DOCUMENT SEGMENT |
The second argument assumed holds the view of God as an omnipotent and present being. Much discussion on the theology of the Incarnation seems to assume that God looks down on the earth from some other place and only involves himself in certain events as some external being. Marcus Borg calls this kind of belief “supernatural theism.” “This view sees Jesus as the unique incarnation of an absent interventionist God, an unparalleled divine insertion into the natural order.”3 Opposed to this is what Borg calls “pantheism” or “dialectical theism.” This notion holds that God is a being present everywhere in creation. This God continually involves himself in creation, not as some external force, but as a participant in the life of men and women and all creation. Paul says it best when he quotes the Athenian poets, “For in him we live and move and have our being.4” The Incarnation is the embodiment of that God: the spiritual presence that can be found in all creation.
Jesus as Prophet
The earliest and most primitive notions of Jesus saw him as a prophet of God. In the botany analogy presented earlier, the seed of the Incarnation is planted at this step. Before any theology was formed about the function and identity of Jesus, it was obvious that he was a great teacher and prophet of God. The crowds proclaimed this at his triumphant entry into Jerusalem: “When Jesus entered Jerusalem, the whole city was stirred and asked, "Who is this?" The crowds answered, "This is Jesus, the prophet from Nazareth in Galilee."5 In his book, The Christology of the New Testament, Oscar Cullmann argues that the role of the prophet had died by the time of Jesus and had become an idea related to eschatology.6 As John the Baptizer began to teach in the desert, people began to view him as a prophet ushering in the end of the Roman domination of Israel. He preached that one after him was coming that would be still greater than himself. Jesus fulfills this, and people instantaneously see him as a great prophet as he began his public ministry. In a recent publication of collected essays from Southeastern University, Robby Waddell writes on the role of the prophet. He designates four major themes and roles to prophetic persons, Messenger, Minstrel, Madman, and Martyr.7 Every prophet from Israel’s past has fit into these categories and Jesus is no exception. Although Jesus was later understood and recognized as more than a prophet, at the earliest point he was nothing less than a prophet.Jesus viewed himself as a messenger of God; “Not unlike the OT prophets, Jesus served as an ambassador of the divine message.”8 Indeed, the earliest of Jesus’ teaching demonstrates this: “After John was put into prison, Jesus went into Galilee, proclaiming the good news of God. ‘The time has come,’ he said. ‘The kingdom of God is near. Repent and believe the good news!’”9 All of Jesus’ teachings are summed up in this verse.

PROBLEM DESCRIPTION | Translate this sentence from the essay on the Incarnation into Spanish: "This notion holds that God is a being present everywhere in creation."

ENTRIES SUPPLIED |
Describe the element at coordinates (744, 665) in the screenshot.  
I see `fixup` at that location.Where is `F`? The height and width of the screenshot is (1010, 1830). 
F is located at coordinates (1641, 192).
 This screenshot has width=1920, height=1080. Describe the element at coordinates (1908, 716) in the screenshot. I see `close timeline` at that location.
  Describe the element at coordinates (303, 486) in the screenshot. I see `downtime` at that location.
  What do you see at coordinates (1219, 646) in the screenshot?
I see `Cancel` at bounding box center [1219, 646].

SOLUTION FOR THIS PROBLEM | Esta noción sostiene que Dios es un ser presente en todas partes de la creación.